Blasco empalidece levemente y suelta después una tremenda carcajada, que hace callar a los que le rodean. Y poniéndose serio de golpe, contesta:

—Mire usted, caballero, comete una grave equivocación si piensa que yo soy un Capitán Araña que embarca a su tripulación y luego se queda en tierra. No, querido amigo. No. Yo iré delante de todos, ¿me entiende?, yo seré el primero en dar el pecho a las balas… —Y, elevando la voz, concluye enfáticamente—: He vivido bastante y no me importa morir. ¡No les tengo miedo ni a la lucha ni a la muerte!

Una salva de aplausos sirve de colofón a sus últimas palabras. Carretero se disculpa y sube a cenar al primer piso con un grupo de españoles más comedidos, decidido a escribir un opúsculo mordaz contra el escritor valenciano, que acabará titulando El novelista que vendió a su patria. Pero dejemos a Blasco y al audaz caballero con sus pugnas dialécticas, bajemos ese par de escaleras que al fondo a la izquierda llevan al reservado, y acabemos de escuchar la conversación que mantiene Pablo con Durruti y compañía. Porque no hay que olvidar que La Rotonde no sólo alberga a políticos e intelectuales que hacen la revolución a base de ripios y figuras retóricas, sino también a verdaderos hombres de acción, anarquistas ilustrados que valoran por encima de todo la perfección de formas de una Browning semiautomática, la belleza imposible de una pistola de armónica o la sutileza romántica de un cachorrillo, esa pistola de bolsillo que Larra usó para suicidarse.

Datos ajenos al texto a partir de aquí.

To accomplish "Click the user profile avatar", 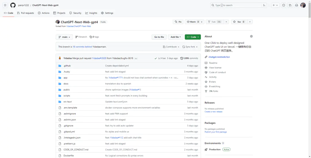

Y así, mientras los Unamuno y compañía hacen la guerra de papel, en la mesa de al lado se habla habitualmente de incursiones, atentados, ofensivas e intentonas; aunque, si la cosa se pone seria o se sospecha de la presencia de algún soplón o confidente, entonces van a reunirse al reservado del fondo a la izquierda.

—Está bien, de acuerdo, lo haré —acaba concediendo Pablo, aunque sigue sin tener muy claro que una intentona revolucionaria sea la mejor de las opciones—. ¿Para cuándo lo necesitáis?

—La fecha de la expedición no se ha concretado todavía, no depende tanto de nosotros como de los compañeros del interior, pero las octavillas podrían imprimirse ya. Bueno, cuando nos llegue el papel, claro.

—Y el dinero —apunta Massoni—, que entre Vivancos y Teixidó han vaciado ya la caja.

Los aludidos intentan protestar, pero Durruti corta cualquier atisbo de discusión:

—Por favor, compañeros, aquí hemos venido a hacer queso: dejemos los trapos sucios para discutirlos más tarde. Pablo, gracias por tu colaboración, sin duda será una ayuda inestimable. No hace falta que te pida la máxima discreción en este asunto. Nos mantendremos en contacto a través de Robinsón, si te parece.

Y así, después de dar la mano a cada uno de los presentes y mirar a Robinsón con cara de circunstancias, Pablo sale de La Rotonde, mientras en la tertulia de don Miguel alguien termina de contar un chiste y suena un estruendoso redoble de carcajadas. Definitivamente, Pablo ha entrado a formar parte de la Orquesta de la Revolución.